Antonio Machado est né le 26 juillet 1875 au palais de Las Dueñas à Séville. C’est le deuxième enfant d’Antonio Machado Álvarez, folkloriste célèbre, et d’Ana Ruiz Hernández. Son frère aîné, Manuel, né le 29 août 1874, est un poète moderniste avec qui il collabore à de nombreuses reprises. Á huit ans, il part à Madrid avec ses parents. Il reçoit l’éducation de l’Institution libre d’enseignement.

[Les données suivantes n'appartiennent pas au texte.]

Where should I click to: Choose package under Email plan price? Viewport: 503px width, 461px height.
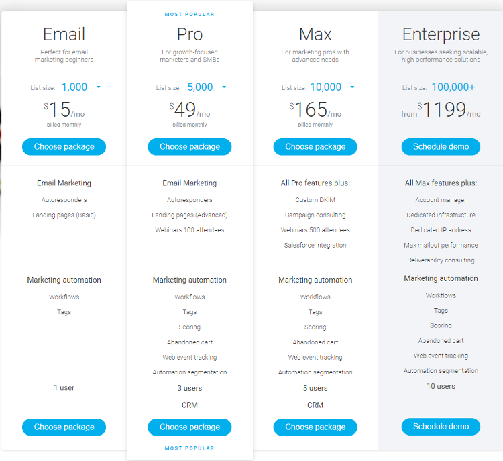[64, 147]
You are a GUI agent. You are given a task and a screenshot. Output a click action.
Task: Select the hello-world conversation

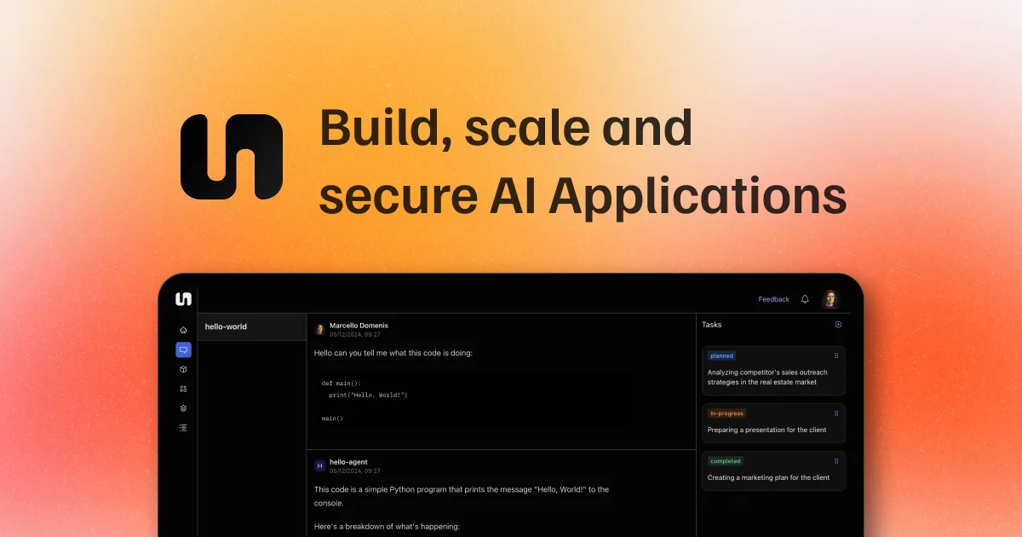click(x=252, y=326)
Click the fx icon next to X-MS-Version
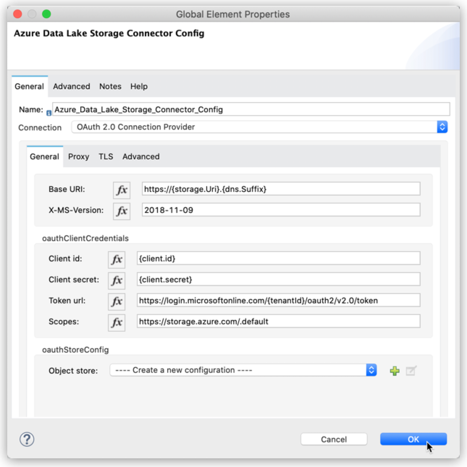 121,211
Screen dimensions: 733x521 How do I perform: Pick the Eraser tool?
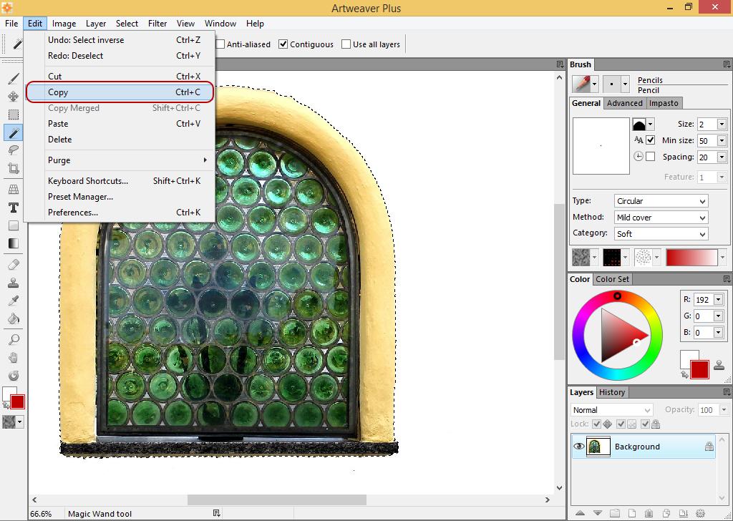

Il a gardé toute sa vie une grande affection et gratitude pour ses maîtres qui ont eu un rôle si important dans la modernisation de l’enseignement en Espagne à la fin du XIX ème siècle et au début du XX ème.

XCVII
Retrato

Mi infancia son recuerdos de un patio de Sevilla,
y un huerto claro donde madura el limonero;
mi juventud, veinte años en tierras de Castilla;
mi historia, algunos casos que recordar no quiero.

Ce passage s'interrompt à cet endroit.